SCA stands for Strong Customer Authentication, or strong customer verification as you may know it. Or maybe you know it as two-factor approval. However, the new SCA rules have been extended from just a PIN code to include more security.

According to the new guidelines, the new SCAs must contain three things:

  • something you have (for example your NemID)
  • something you know (for example your personal PIN code)
  • something you are (for example, your fingerprint or face)

When a customer buys something from your shop, they will therefore be asked to authorize their purchase by, for example, a PIN code, which is sent via SMS or through face recognition. Not every time though, but I will get back to that.

Who's responsible for what?

The card issuer is responsible for ensuring that there is SCA on all electronic transactions going forward. This means that it is the card issuer, from which the customer has his card, who must ensure that SCA is used in the transactions where it is required.

It is the acquirer’s job to ensure that there is 3D secure available to all webshops and it is the webshop owner’s task to ensure that it is turned on. Today, there are two versions of 3D Secure – version 1 and version 2. To meet the requirements, it must be version 2 that is activated. At Yourpay, we have activated version 2.

There are several different protocols, which are developed by the different card types and which all go under the name 3D Secure. For example, Mastercard has SecureCode, Visa has VerifiedByVisa and AmericanExpress has SafeKey. The way they protect themselves from fraud varies slightly, but the end result is always the same. To ensure that both you and your customers make a safe trade.

At Yourpay, we have always run 3D Secure with both SecureCode and VerfiedByVisa, for transactions that resulted in our Fraud Detection AI robot. Whether it was turned on or not.
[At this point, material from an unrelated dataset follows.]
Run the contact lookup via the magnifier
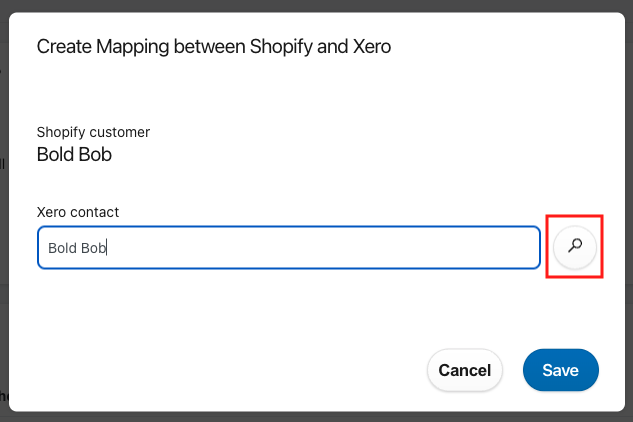The image size is (633, 422). tap(575, 247)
It has also meant that we have always had a fraud rate of less than 1%.

You can read more about that here.

The idea was actually that these new rules should have been applied on September 19th 2019, but at that point there were several key players in the industry who announced that they were not ready, and the deadline was therefore postponed. But from January 1st 2021, the EU made it mandatory to have security on all transactions

Which transactions does this apply to?

SCA and the new guidelines are imposed on all electronic payments, where it is the customer who takes the initiative for the payment. This applies to card payments, account transfers and wallet payments – such as MobilePay and GooglePay.

But of course, there are always exceptions:

  • Subscription payments or recurring payments – If you have a subscription business, it is only the first time your customer pays that the protocol will be activated. All your existing agreements will not be affected by SCA.
  • Foreign card issuers or card acquirers – If one of these is not based in Europe, these will also not be covered by EU SCA guidelines.
  • Small amounts – If the amounts are less than 30 euros, the protocol will not be activated. Here, however, the rule is that if the collective total of the small amounts exceeds 100 euros, it will be activated anyway. If there are many small amounts, the protocol will also be activated with every 5th purchase, even if they do not exceed the 100 euros in total.
  • Raised amount limits – card issuers can also, in some cases, assess that your customer has a low risk of fraud, and can therefore raise the limit for the amount.

But can one then be sure that these exceptions work? No, you cannot. Some card issuers may also choose to turn off the exceptions, and then your customers will have to approve their transactions no matter what.

What should you do?

If you are a customer at Yourpay, you don’t have to do anything. We always comply with SCA and the new guidelines and preferably more. Your payment security in your business has to be the best and we’re dependent on satisfied customers, so we don’t compromise.

If you still receive inquiries from customers who think that you are making life difficult for them, you can always refer to this blog post or to our support center, where we have several good articles on 3D Secure.